Final answer:
The equilibrium price for dog clothing is 35, and the equilibrium quantity is 150 units. This is found by setting the demand function equal to the supply function, solving for the price, and then finding the quantity using the determined price.
Step-by-step explanation:
To find the equilibrium price and quantity for dog clothing, we set the demand function Qd equal to the supply function Qs. Given the equations Qd = 500 - 10P and Qs = 5P - 25, we solve for the price P where the quantity demanded equals the quantity supplied.
Solving for P, we have:
Set Qd equal to Qs: 500 - 10P = 5P - 25.
Combine like terms: 10P + 5P = 500 + 25.
Sum the P terms: 15P = 525.
Divide both sides by 15 to find P: P = 525 / 15.

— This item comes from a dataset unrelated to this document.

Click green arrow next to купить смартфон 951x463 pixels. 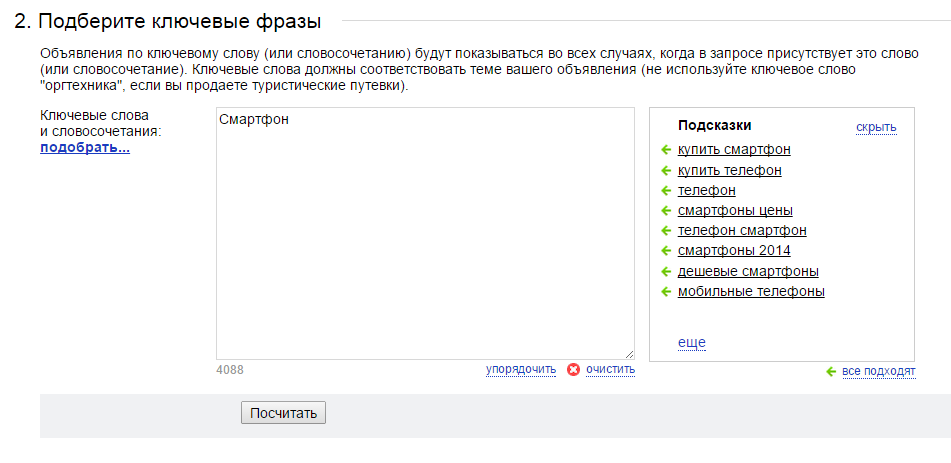pyautogui.click(x=666, y=150)
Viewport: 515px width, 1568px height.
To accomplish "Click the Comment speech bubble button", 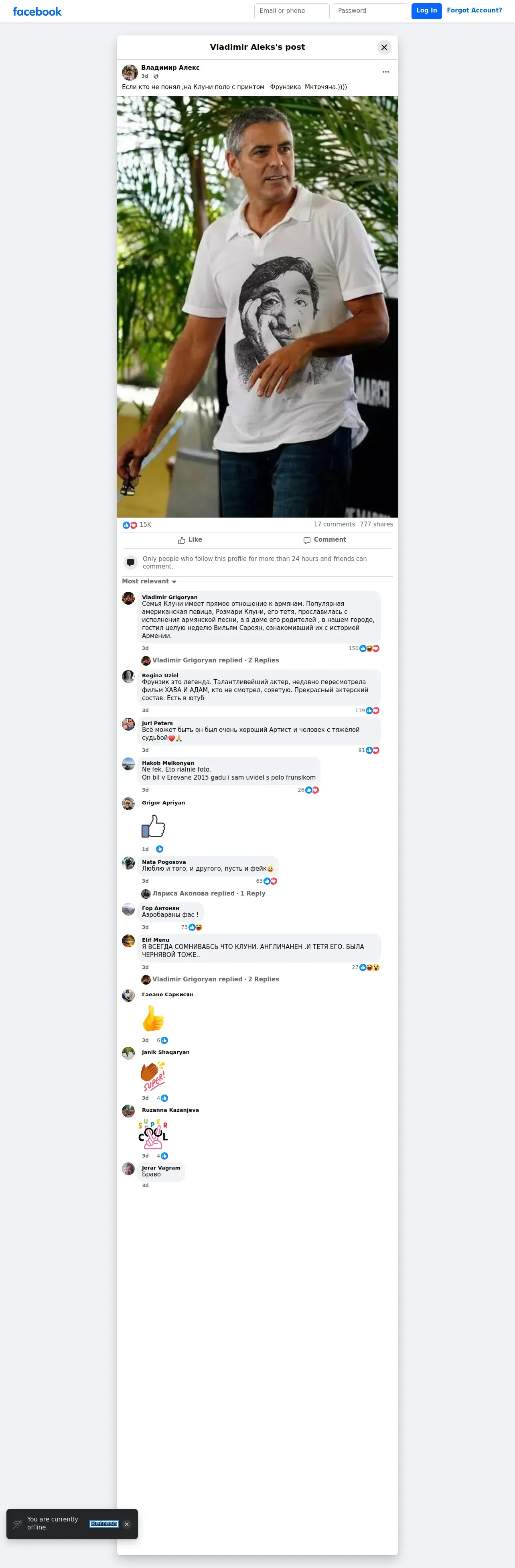I will 324,540.
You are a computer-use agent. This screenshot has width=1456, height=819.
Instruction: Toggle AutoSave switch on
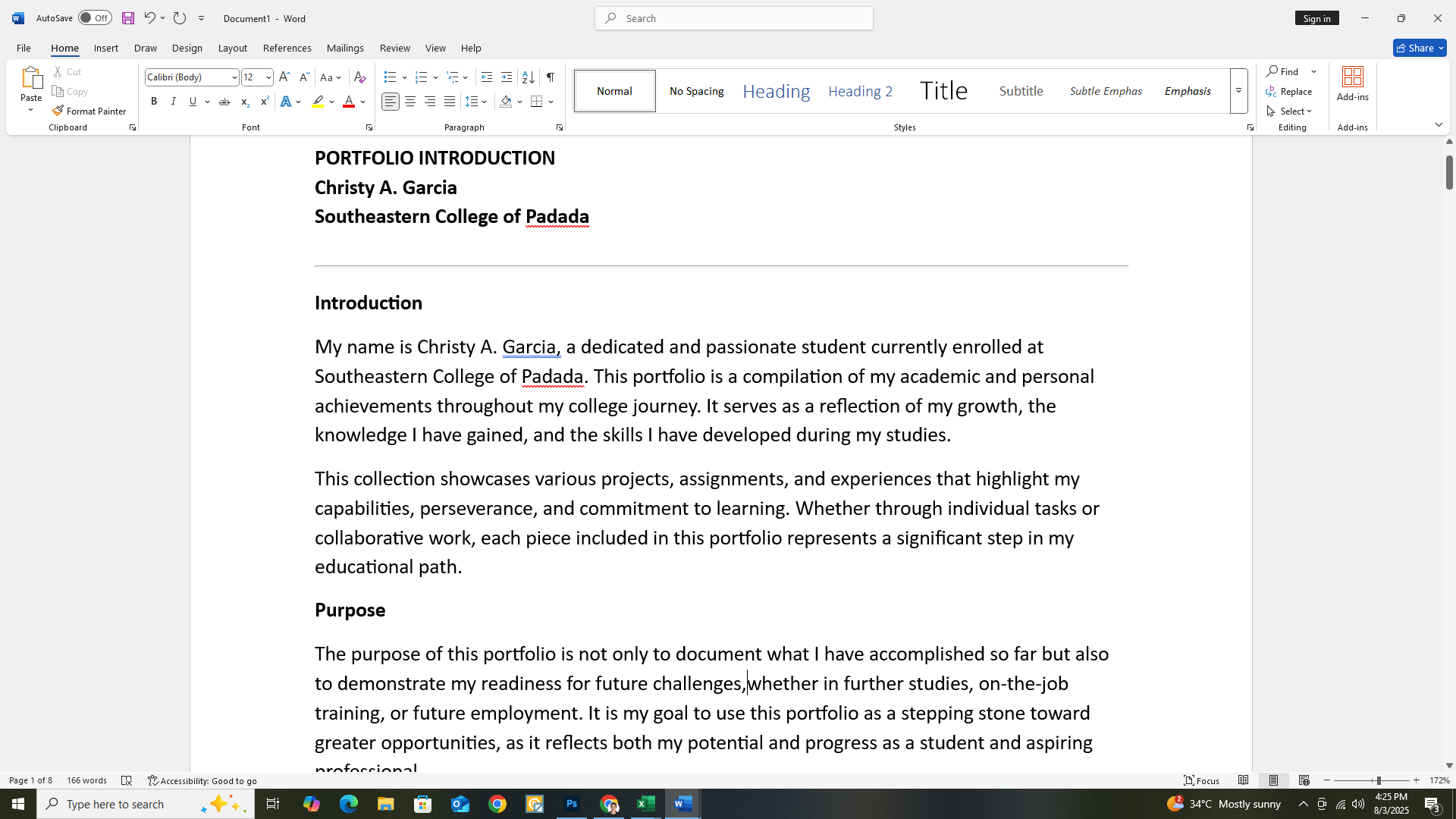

Calculate the value of P: P = 35.
Now that we have the equilibrium price, P, we can find the equilibrium quantity by substituting P back into either the demand or supply equation. If we use the demand equation:
Substitute P = 35 into Qd: Qd = 500 - 10(35)
Calculate Qd: Qd = 500 - 350
Find the quantity: Qd = 150
Thus, the equilibrium price is 35 and the equilibrium quantity is 150 units of dog clothing.